My desk faces a wall, and two large picture windows to my right dominate the living room. I can’t help but peek out the windows and watch the red squirrel nibble the suet upsidedown or catch the raspberry sherbert glow of sunset over the rooftops on a partially cloudy evening. Last week I glimpsed fluttering in the branches of a tall pine across the street. Squeals and squawks alerted me to a nest of fledglings. With movement, I tried to get a closer look. That’s how I came to be writing at my desk with binoculars.
It was worth adding the lenses to my piles of paper, reference books (including The Sibley Field Guide to Birds), and a hoard of colored gel pens (purple, turquoise, pink, carrot-top green, and functional black). The shrill cries belonged to a family of American Kestrels. According to Sibley, they are “…screaming killy, killy, killy.” No less than five juveniles hopped and beat their wings in the tree outside my window. Two parents dutifully supplied insects to the noisy brood.
Earlier, the robins fledged two batches of babies. The hummingbirds nested in secret, and the starlings returned to a successful nest in our neighborhood. It seems to me that birds of prey fledge later than the songbirds. A few streets up the hill from the co-op, Merlins nest. They feed almost entirely on birds, although they will eat a dragonfly. Alaska, the Keweenaw, and New England are the few US areas where Merlins nest. They prefer to rear young in Canada. Eagles prefer to nest near water, and we have a large lake nearby.
With the Merlins and Kestrels busy in town, we happened to find a juvenile eagle along the red sandstone cliffs of Lake Superior past the breakers where the canal spills into the Lake. We were boating the canal with our double bubble double date. In times of COVID, we have made a pact to connect with another couple to share outdoor activities. In a season of isolation, it’s a gift to boat with friends (an even greater gift to have friends who own a boat). Weather and timing were perfect for a Sunday cruise out to the red cliffs. The canal is large enough for the lakers, and sometimes they seek shelter from gales before winter shuts down the shipping lanes on Superior. The water grows choppy at the mouth of the canal, and it opens up to the inland sea that is our lake.

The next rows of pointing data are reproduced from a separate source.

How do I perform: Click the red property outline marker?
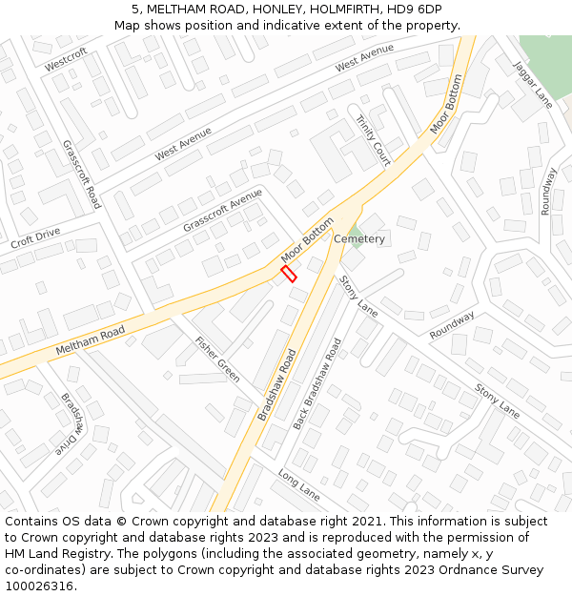pos(289,274)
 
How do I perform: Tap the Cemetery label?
pos(359,239)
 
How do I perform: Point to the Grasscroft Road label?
pos(81,175)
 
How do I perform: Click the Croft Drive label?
pos(35,238)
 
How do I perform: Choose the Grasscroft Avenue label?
pos(222,211)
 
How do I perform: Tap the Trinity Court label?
pos(373,139)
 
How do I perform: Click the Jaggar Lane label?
pos(533,84)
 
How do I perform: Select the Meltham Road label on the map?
pos(90,339)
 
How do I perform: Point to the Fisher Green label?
pos(217,360)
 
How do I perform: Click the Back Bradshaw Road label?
pos(317,382)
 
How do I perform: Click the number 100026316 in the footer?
pos(39,586)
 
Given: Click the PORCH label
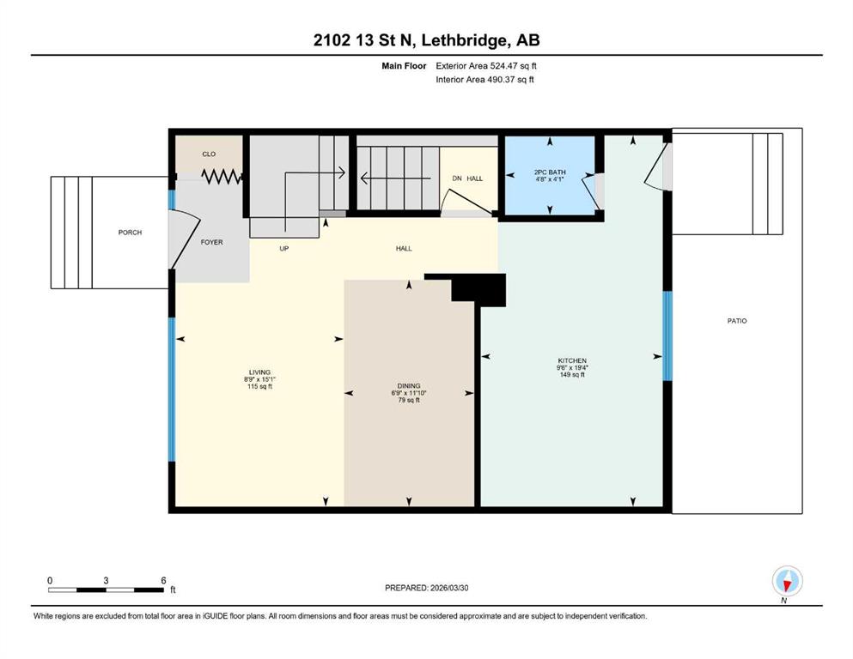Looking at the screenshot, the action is pos(130,233).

Cruising down the shoreline, we heard the distinct chirp of an eagle. Overhead, an adult glided as we anchored near a spectacular waterfall. At the time, I was more interested in — you guessed it — the rocks. I was ogling the variety beneath the boat, eager to examine them. We slid into the water from the swimming deck and went to shore. I was thrilled at the prospect of rocks inaccessible to casual beachcombers. The eagle circled, and soon, we realized she had a young one. Like the Kestrels and Merlins, he was noisy, demanding mother to feed him. The Hub got a laugh out of the young eagle watching me. I think the bird hoped I’d catch a fish.
Later, with “garden” rocks loaded in the boat, we ate lunch beneath the youngster who was still expressing his interest in a meal. Maybe inspired or tired of us non-fishing types, he fled the coop, so to speak. It startled me to see the baby eagle clumsily descend toward the lake, and soon, we were all shouting for him to “Pull up! Pull up!” Maybe our human advice worked. Maybe it was his own instinct, but he haltingly glided and beached himself. We worried that he’d have a harder time lifting up from the ground. And he did. Eventually, he made his way back to the tree.
And then, he flew!
It’s a marvelous event to witness the first flight of any bird, but one so big as an eagle was a rare sight. We cheered his effort and wished him well. It was like graduation day. The eagle made me think of my own baby eaglet. When my son was two-years-old, he had wispy blond hair that he liked to run his fingers through. At that age, he perched on my back, often in a backpack designed to tote toddlers. With one hand, he’d lift his hai, and with the other, he’d play with mine. I remember looking forward to the day he’d “fly” and no longer be in my hair. With bittersweetness, I watched the juvenile eagle fledge and fly off as they do.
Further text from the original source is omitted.